FERNANDO ANDRADE: A fotografia eterniza um momento, uma cena. Você colocou a palavra no seu título, parece uma provocação com que vem depois… sobre mentira, falsificações da realidade. Fale dessa ironia.
SAMUEL MARINHO: Acho que essa poesia quer retratar o momento contemporâneo das verdades esfaceladas. O livro é construído todo em cima de paradoxos e contrapontos, que por vezes deram um nó na minha própria cabeça. Muitos poemas eu concluo sem saber o que eles querem dizer ao certo. Aliás esse é o meu critério pra ter um poema como “acabado” . O verso pra mim é esse mundo das possibilidades. Se eu sinto que já extraí tudo dos versos que acabei de escrever, se tenho esse domínio, é porque não me perdi como deveria na imensidão da poesia. Gosto dessa sensação de, ao final de ter escrito, o poema continuar ali, a me ler. Sobre a ironia, ela circunda um certo dilema do poeta entre ser moderno e ser eterno. Há uma provocação no livro inteiro sobre isso. O eu-lírico está entregue à hipermodernidade, ele fotografa os instantes, porque abdicou desde sempre daquela eternidade do sentido ingênuo de querer perpetuar uma obra no tempo, por isso ele não tem receio algum de usar termos que possam parecer datados, ou facilmente caírem em desuso como o “fake” gravado já no título desse livro. Esse poeta está aí tentando capturar a intensidade do momento, com a matéria-prima tecnológica que lhe bombardeia, disparando de volta uns flashes de eternidade momentânea.
FERNANDO ANDRADE: Teu livro parece transitar entre gêneros narrativos e poéticos, onde o binário é provocado porque até a *prosa morreu na Rússia, entre o que se fala ( a prosa) e o que se sente( a poesia). Esta relação amigável parece confrontar perfis onde os sentimentos como ódio são normais em certos lugares… Comente.

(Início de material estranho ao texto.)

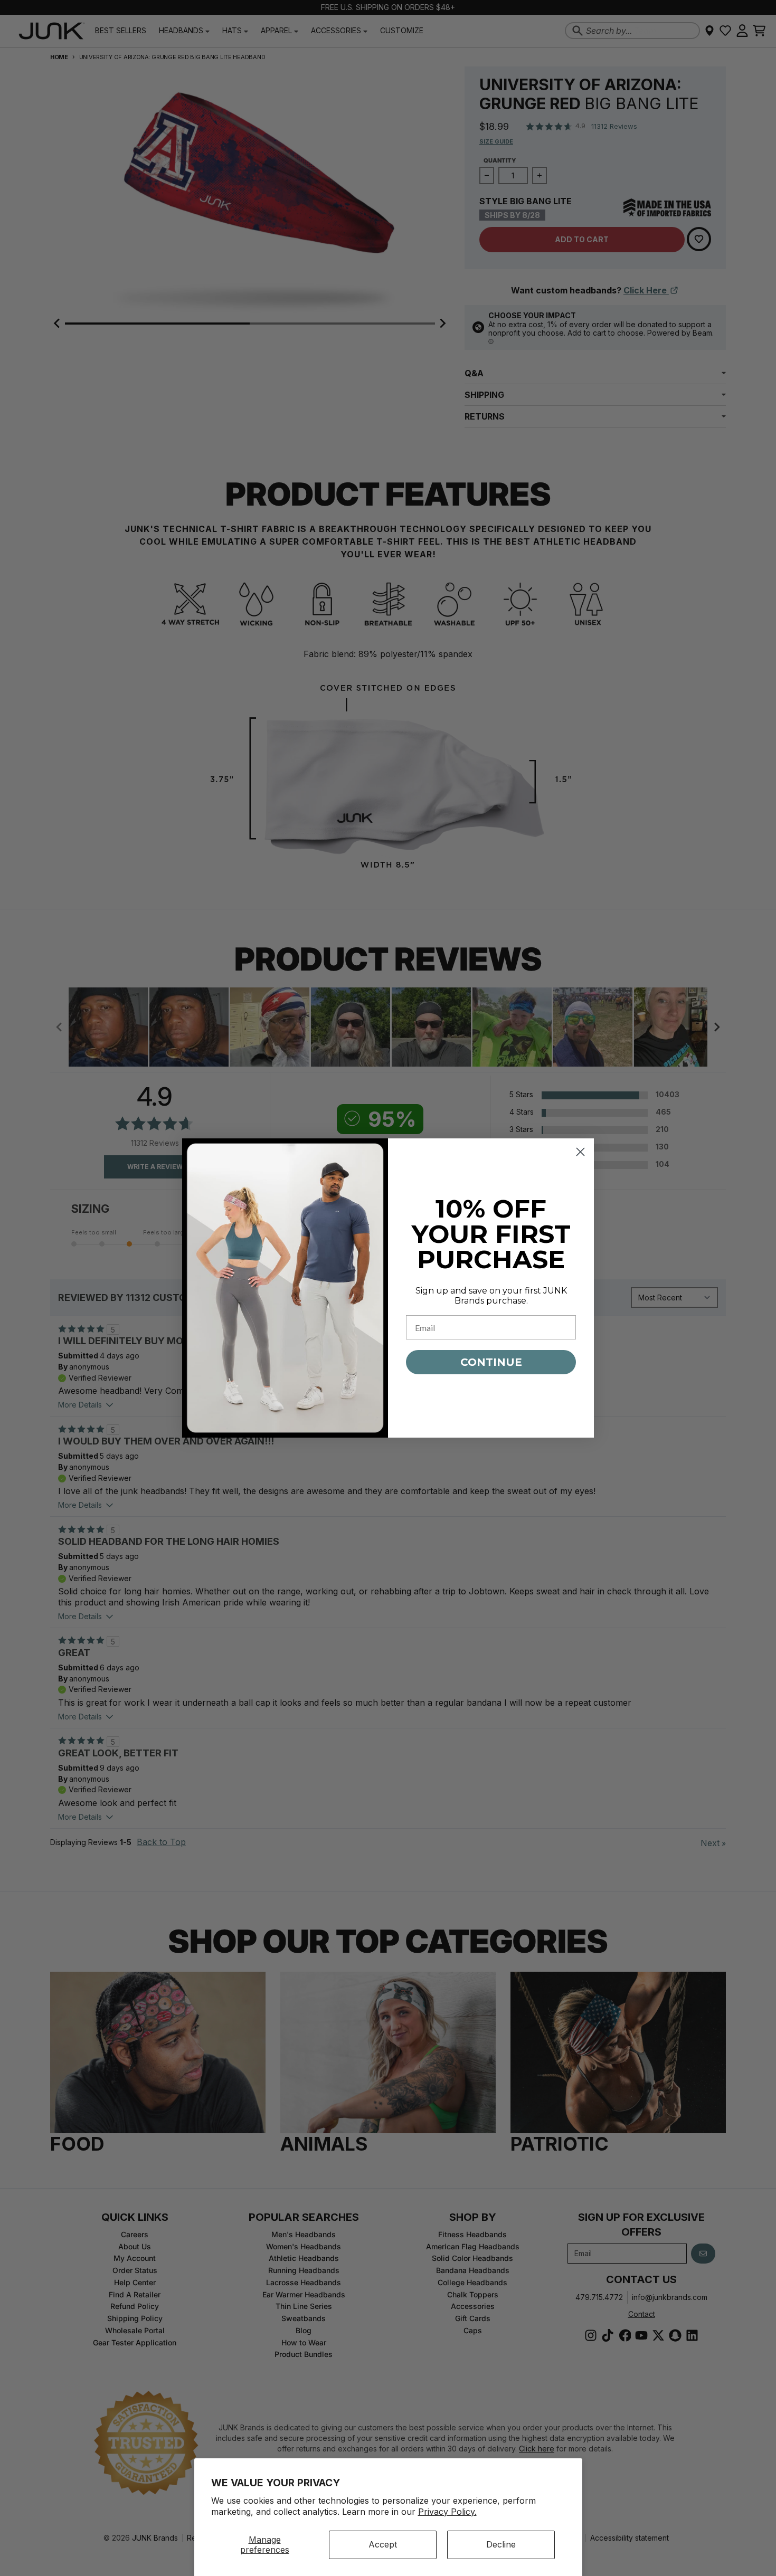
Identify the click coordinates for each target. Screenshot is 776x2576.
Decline (501, 2544)
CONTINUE (491, 1362)
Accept (382, 2544)
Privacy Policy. (447, 2511)
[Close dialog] (580, 1152)
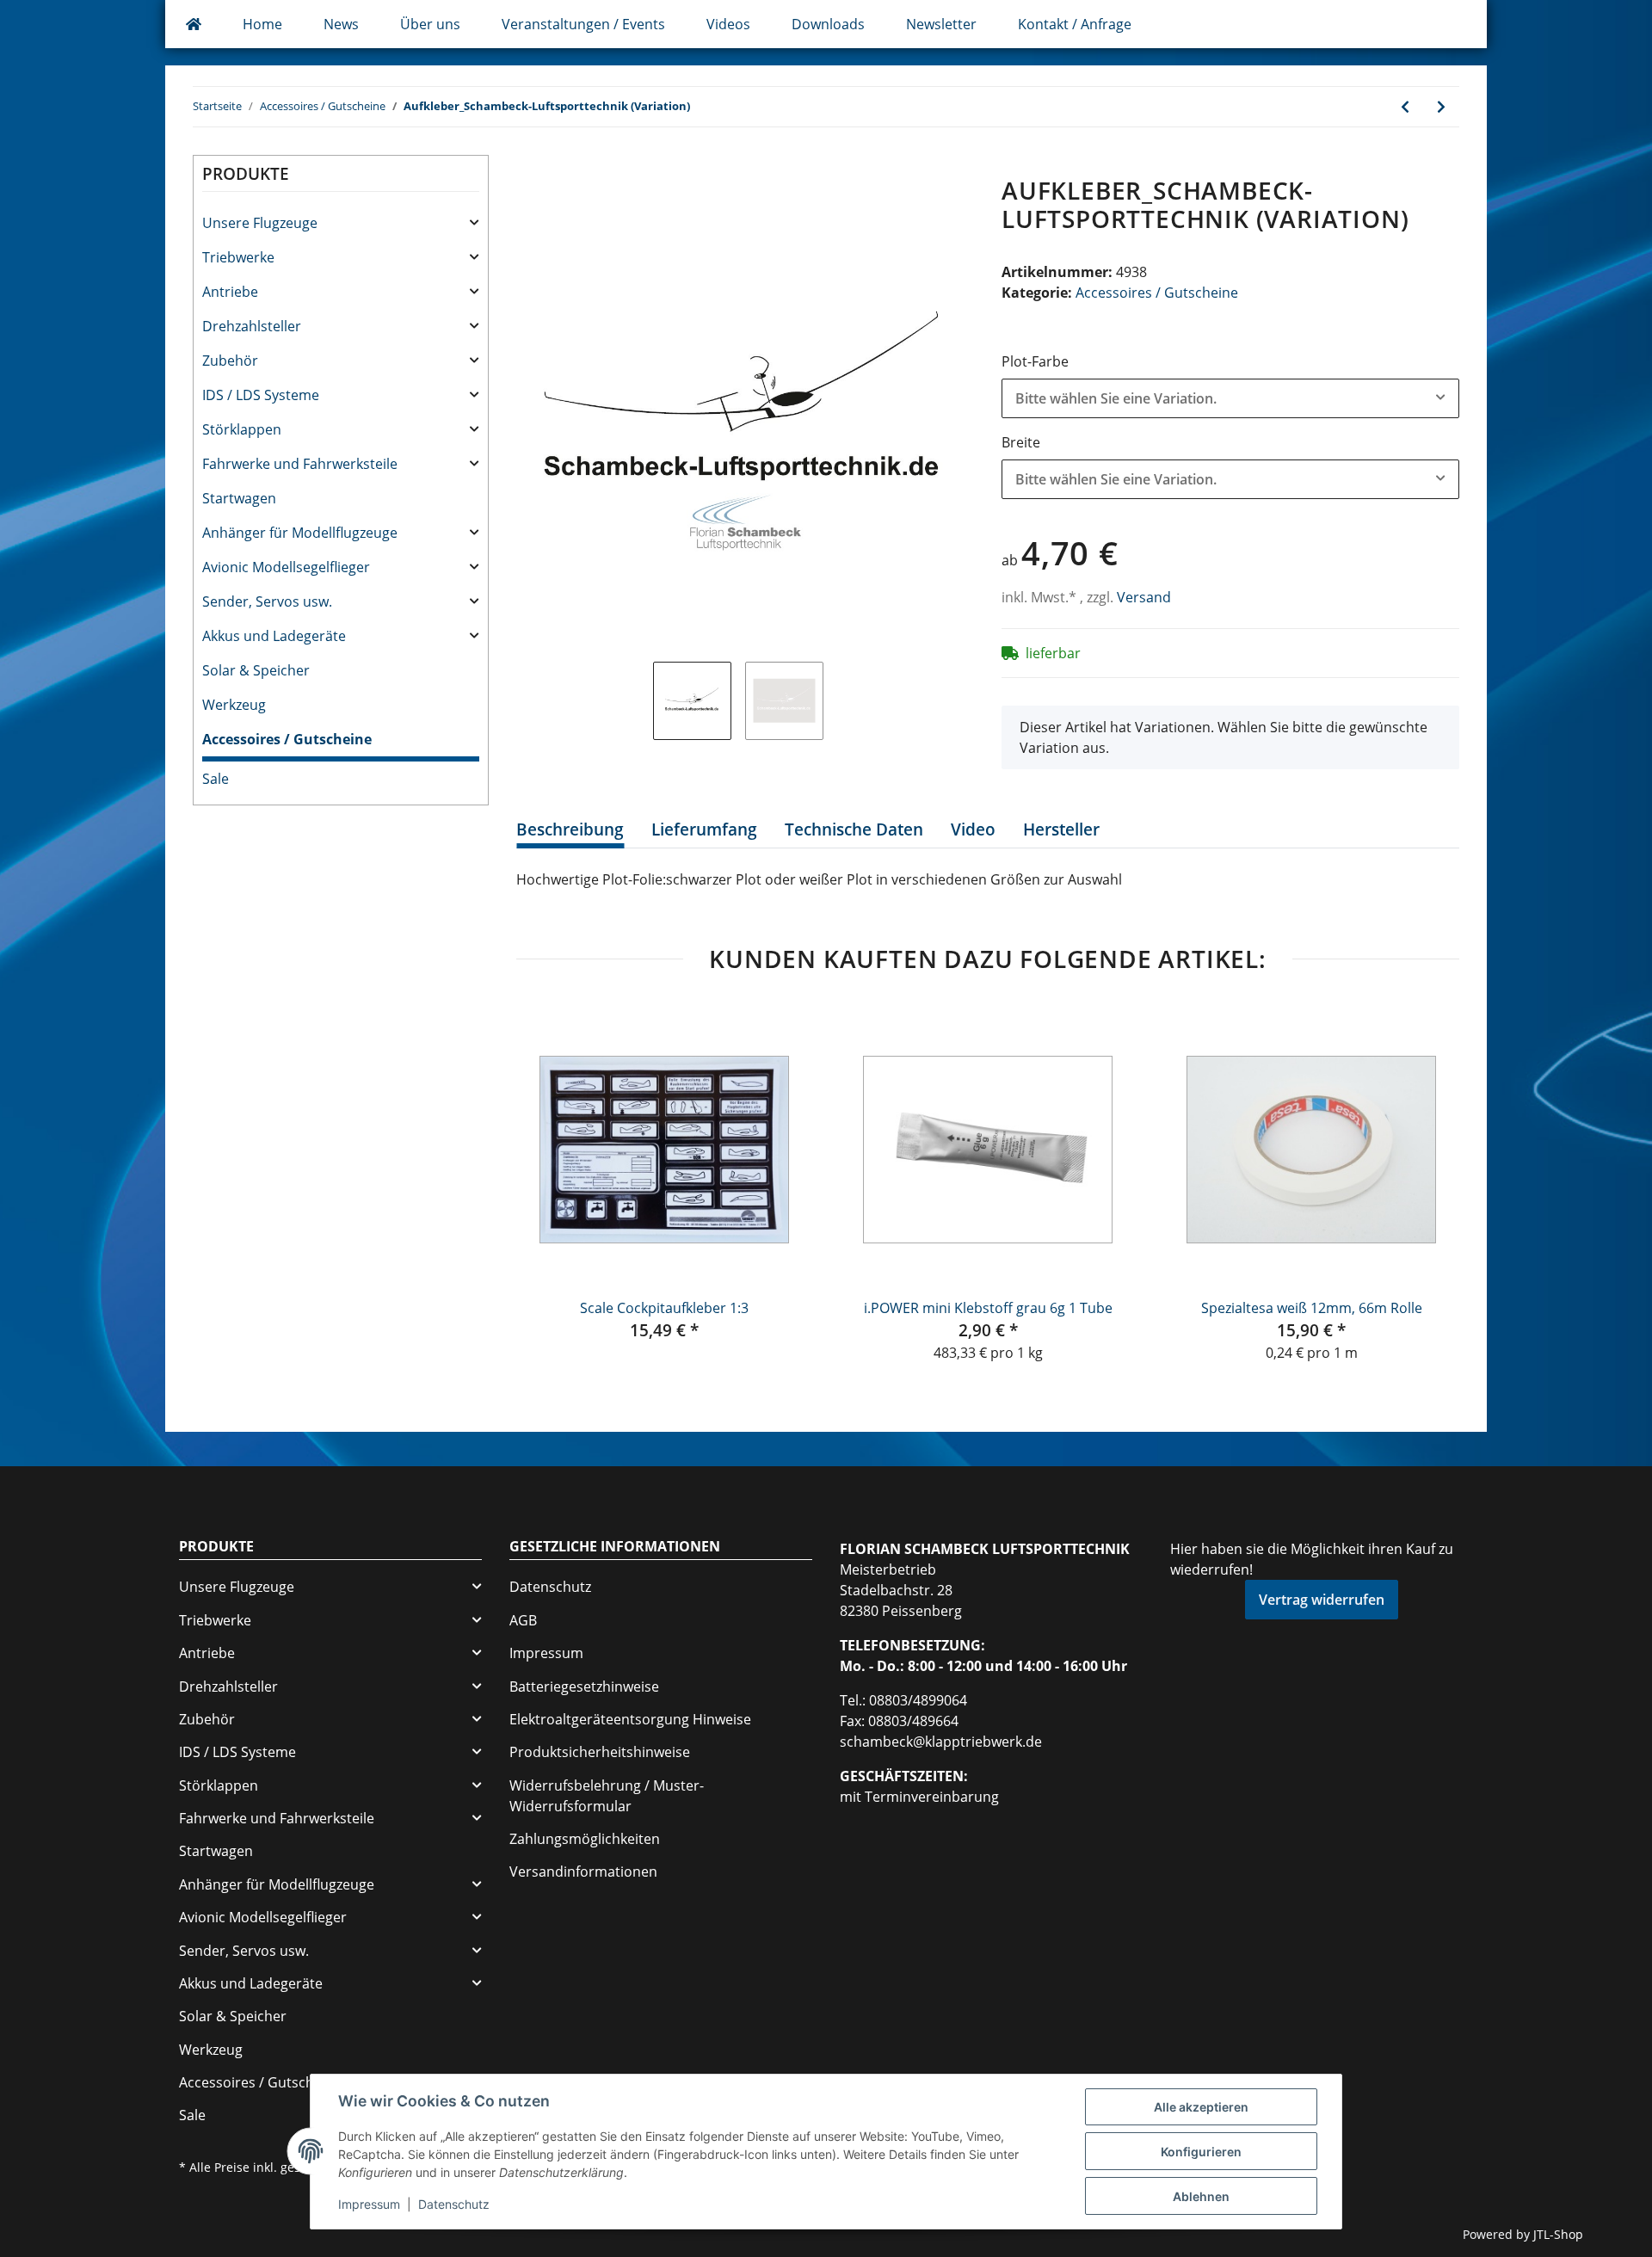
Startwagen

SAMUEL MARINHO: Há uma construção pensada de ritmo que perpassa o desenvolvimento desse livro de poemas. Como fã desde criança que sou da arte do carnaval , depois de muito tempo me percebi que elaboro os livros como os carnavalescos concebem seus desfiles. Não sei se existe carnaval na Rússia (rs), mas eu quando visto a fantasia da palavra , gosto de transitar nas possibilidades rítmicas em prol do andamento da história que está sendo contada, como se fossem alas, cenas – muito embora meus livros não sejam particionados em seções; o andamento e o enfeixe desenhados se encarregam da mudança de cenários, desenvolvendo temas transversais, mas atrelados a um conteúdo principal. Sempre achei comigo que essa poesia se potencializa na liga que é criada com esse movimento rítmico pensado. Por isso quase nunca posto poemas de forma isolada nas redes, penso de alguma maneira que eles sozinhos perdem em intensidade. Eu quando sinto a poesia não sei bem o formato que vai se concretizar no papel, sei que ouço uma voz me dizendo pra trilhar um caminho que me ajude a chegar ao completo desconhecido pra mim mesmo, mas que depois de tudo eu consiga reconhecer o mundo ao meu redor. No final, não me importo muito com as distinções formais sobre os canais que a poesia pode se expressar. Estudo sim as possibilidades de multiplicar as formas, diversificá-las, mas também não me apego a nenhuma delas , tento me reinventar a cada página e transitar por outros caminhos o tempo inteiro. Estou descobrindo ainda meu lugar na folha em branco.
FERNANDO ANDRADE: A tecnologia é um suporte que você usa como uma frequência estética para nos dizer dos paroxismos da superexposição, da super excitação. E seus achados poéticos são sempre muito certeiros quanto ao assunto. Fale um pouco sobre isso.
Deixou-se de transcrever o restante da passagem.